We must ask whether, in this time of economic crisis, we are ready to do an ambitious deal that can send the right signal that the broader economy needs. Times may be hard but Europe is still open for business. That is a powerful message of confidence in the future.
- Our enhanced trade dialogue with China is also starting to deliver results. It has facilitated a technology transfer agreement between a European telecommunications equipment manufacturer and its Chinese counterpart. We have also helped a major European cement manufacturer to resolve a trademark infringement.
- Our Market Access Partnerships are also helping to leverage the combined weight of our business, member state and EU channels of influence (sometimes also working with partners in third countries with similar interests).
Here are a few examples of the concrete improvements that have been achieved:
● We have simplified administrative procedures for EU exports of cosmetics to Mexico, Japan and Korea.
● We have worked with the US to suspend tariff increases on combine harvesters in Russia.
● We have reduced technical barriers to exports of wines and spirits to Malaysia, Thailand, India and Colombia.
These successes are not necessarily earth-shattering individually, but they are important for business and for the sectors concerned. We will go on to deliver further real benefits and opportunities.
And it is by delivering on our objectives and priorities that we can build a solid platform for the future. A solid platform is even more important given the economic shock of the economic and financial crisis.
EU trade and the economic crisis
A strong starting position for Europe: The first point to make is that the EU economy went into the crisis with a strong position in international trade.
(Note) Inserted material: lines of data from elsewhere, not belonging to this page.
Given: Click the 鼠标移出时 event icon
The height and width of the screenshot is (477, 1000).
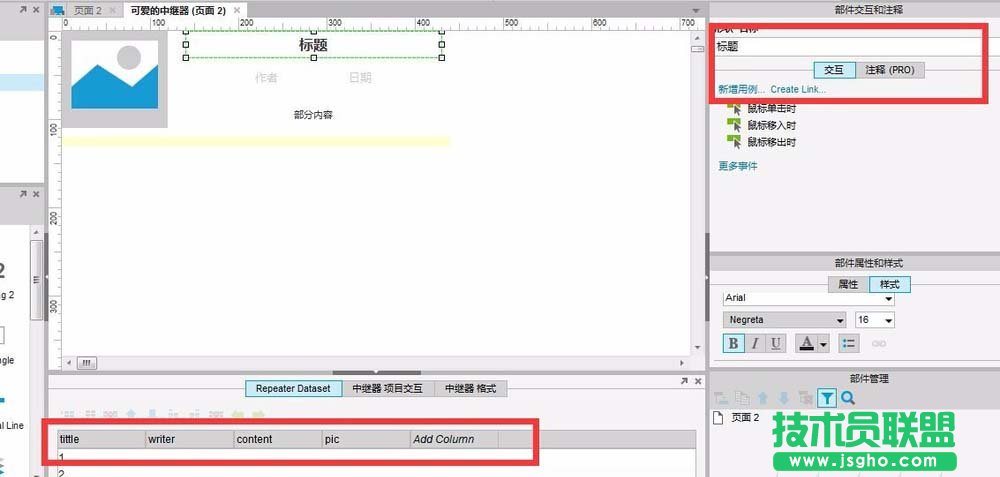Looking at the screenshot, I should coord(735,143).
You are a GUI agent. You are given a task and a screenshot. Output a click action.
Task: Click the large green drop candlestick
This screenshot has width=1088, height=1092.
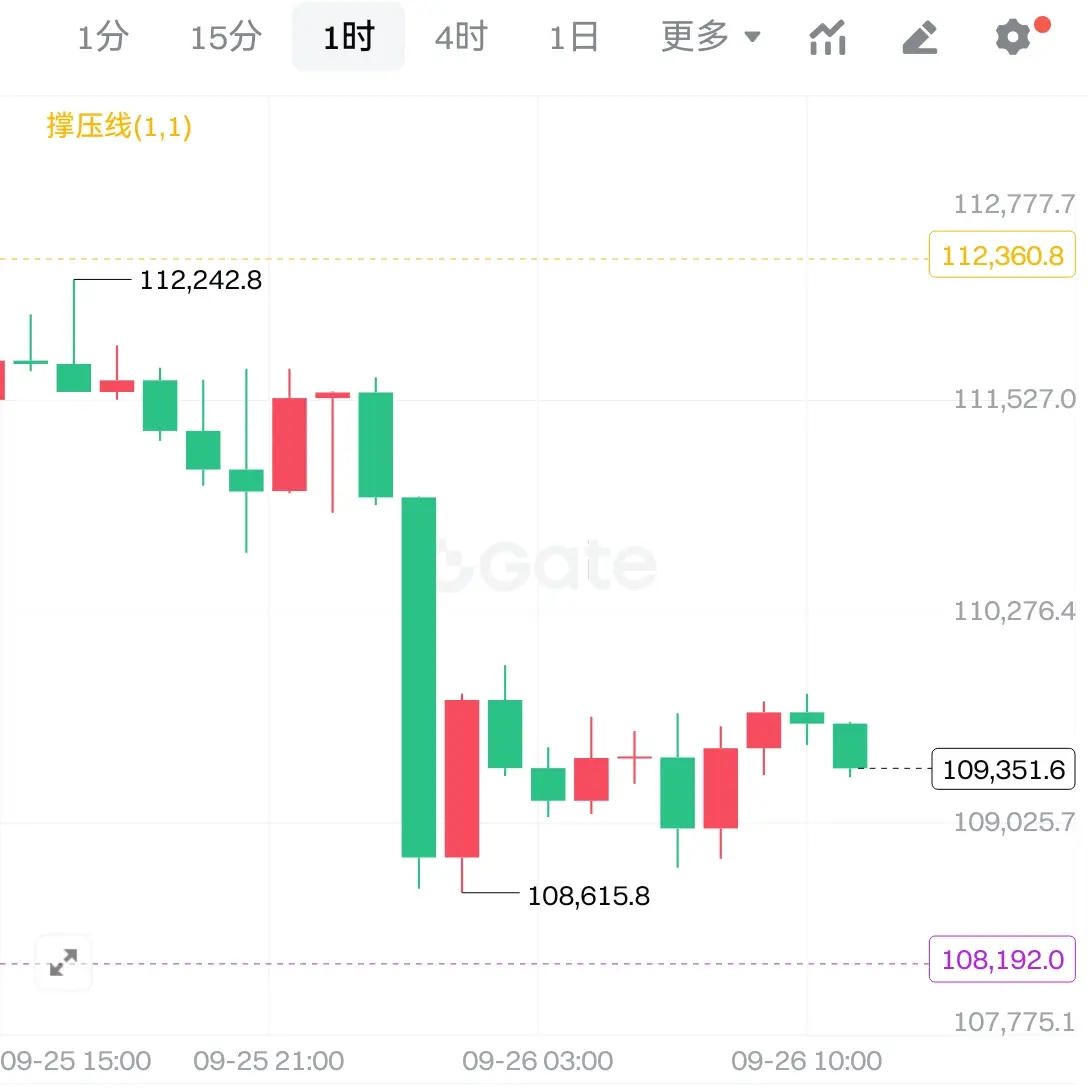click(x=419, y=677)
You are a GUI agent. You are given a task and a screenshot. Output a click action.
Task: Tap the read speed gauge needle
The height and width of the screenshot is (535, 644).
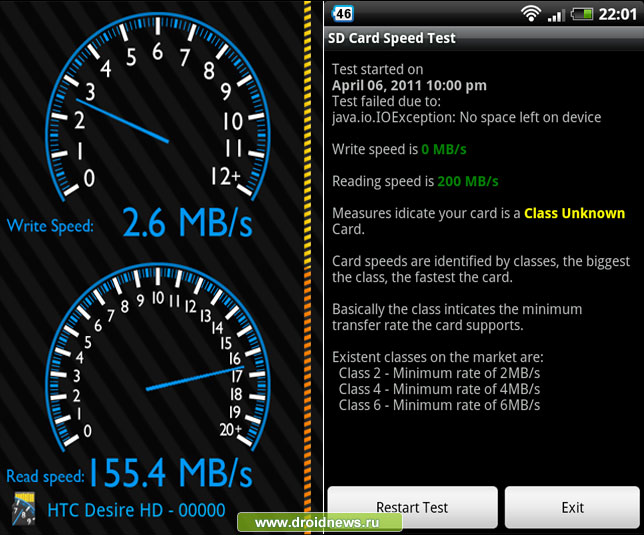pos(195,378)
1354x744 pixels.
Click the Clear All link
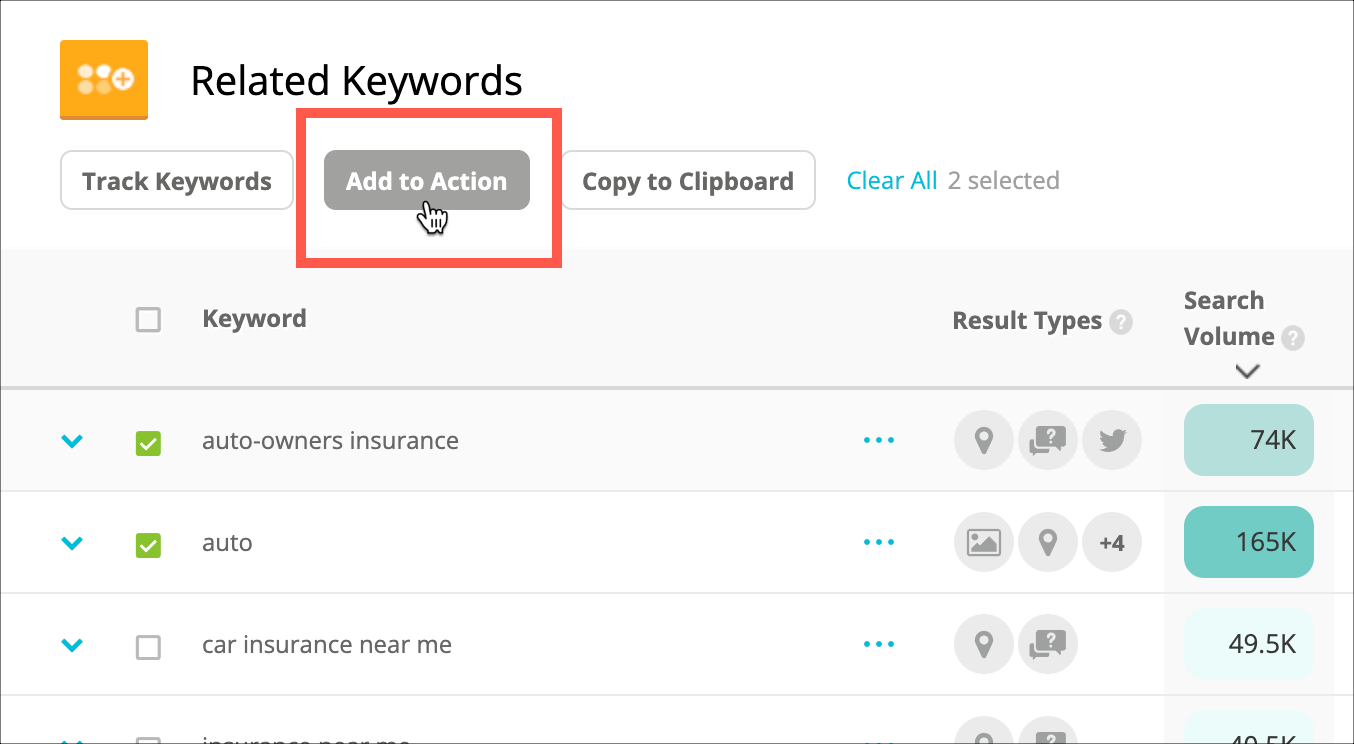892,181
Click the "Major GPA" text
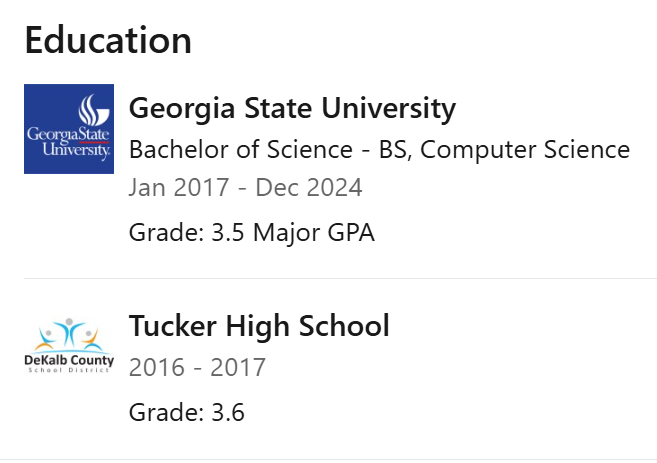Image resolution: width=657 pixels, height=463 pixels. coord(313,233)
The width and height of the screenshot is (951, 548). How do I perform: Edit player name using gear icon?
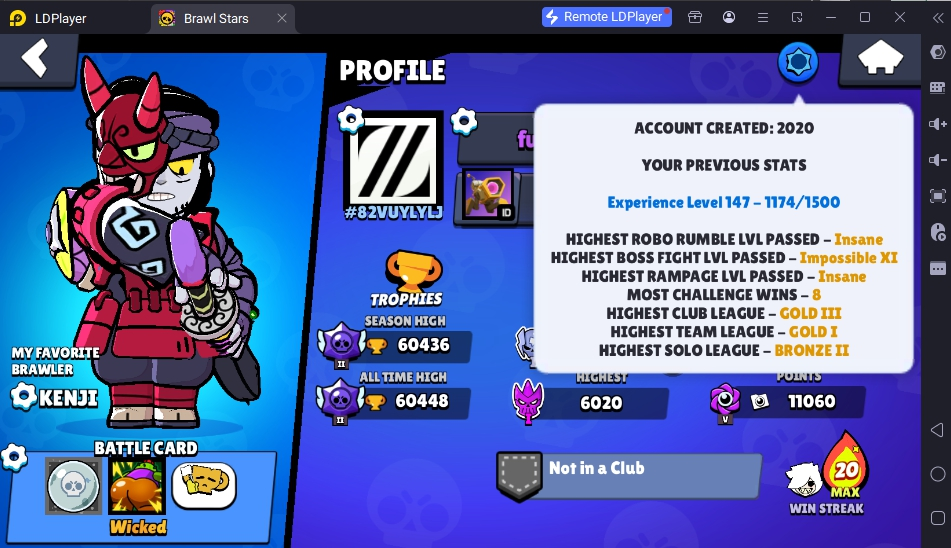[x=464, y=121]
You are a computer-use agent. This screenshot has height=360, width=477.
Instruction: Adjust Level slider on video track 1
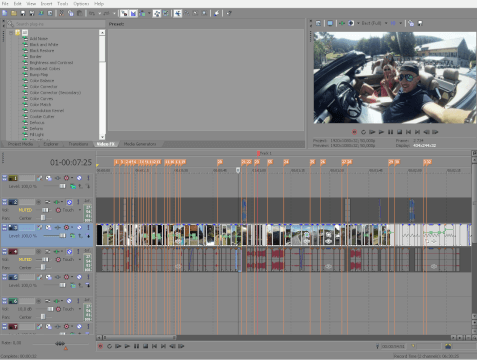click(x=62, y=186)
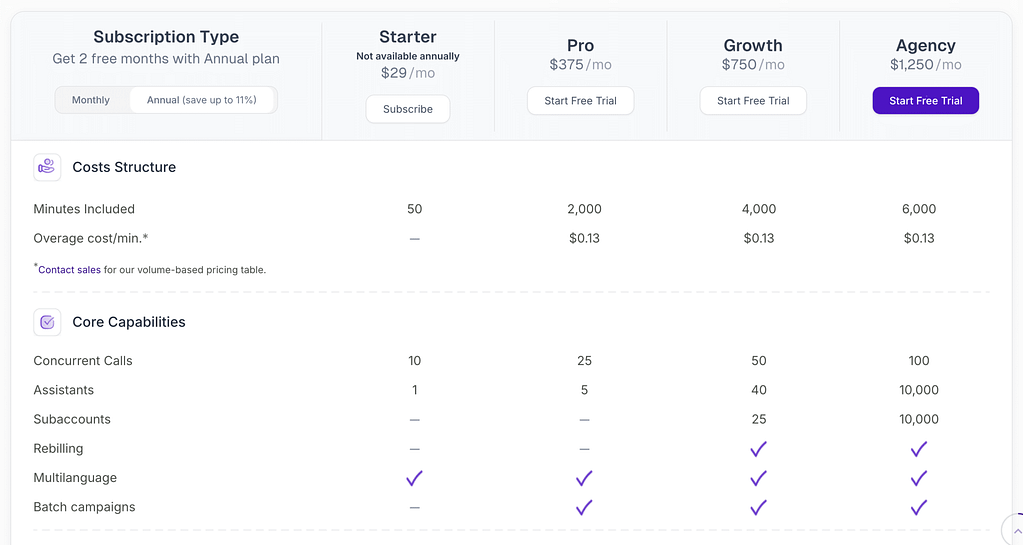Click Agency plan Rebilling checkmark
The width and height of the screenshot is (1023, 545).
coord(919,449)
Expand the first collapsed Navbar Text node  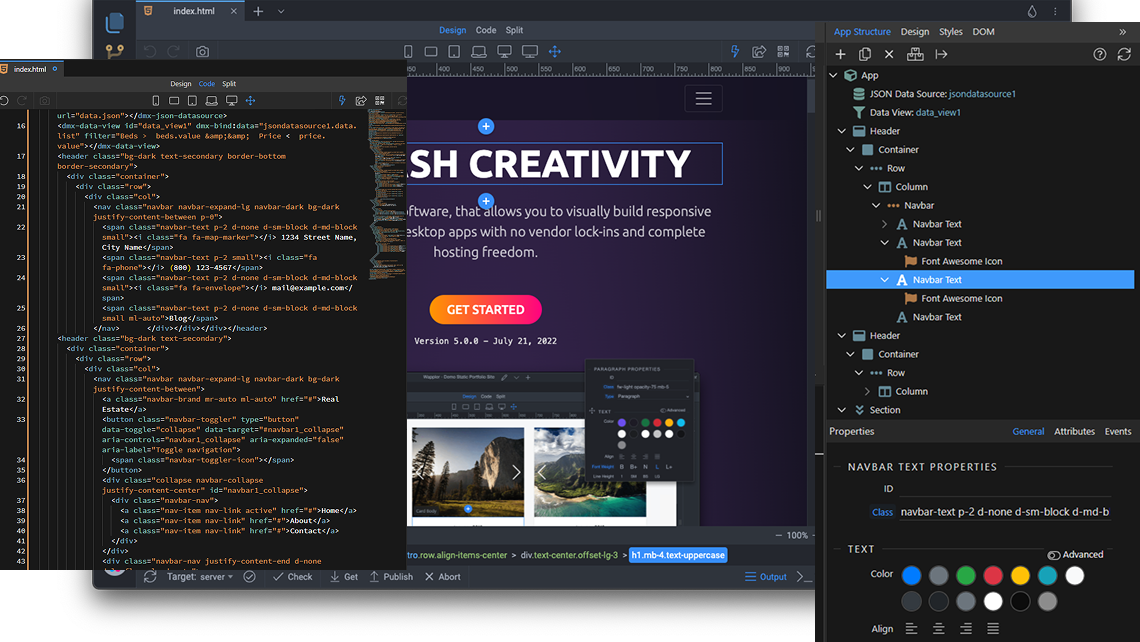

- In 2007, the EU was the world's largest exporter of goods, with a 16.5% share of the global exports. During the past decade or so, when emerging countries, such as China, have been playing an increasing role in global exports, the EU has also maintained a higher share than other developed countries. The US and Japan now respectively account for 11.0% and 6.5% of the world market for manufactured exports.
- Moreover, the EU is the global leader in exports of services, with 27.6% (2007) of the world market against 19.4% for the US and 5.2% for Japan. The EU is also the world's biggest investor and the principal host of foreign investment. When intra-EU stocks are excluded, the EU owns 38% and hosts 29% of world investment stocks. I am also stuck by a figure from a recent study (Quinlan) for the American Chamber of Commerce. He signals that US industry earns as much from its investment in Belgium as from all its investment in China. This highlights the importance of trans-Atlantic markets, but also gives a sense of scale in the global economy.
- The EU’s strong overall performance is due to an upgrading of the quality of its exports, combined with the ability of EU companies to sell products at premium prices because of quality, branding and related services. We account for more than 30% of the world market for these products, as much as the US and Japan combined. These products represent about half of our exports. We need to build on this ability to sell quality products at premium prices. This is the only way to maintain high levels of employment, wages and social protection in Europe to which we are attached.
But the EU is trailing behind in several high-tech products whereas countries such as China are rapidly catching up. We must ensure the EU's capacity in the future to keep its products at the cutting edge of quality and innovation. For this, we need the right policies at home – education and training, innovation and R&D, training policies are all key elements of the Lisbon strategy. And we must do all we can to ensure intellectual property rights are effectively protected abroad.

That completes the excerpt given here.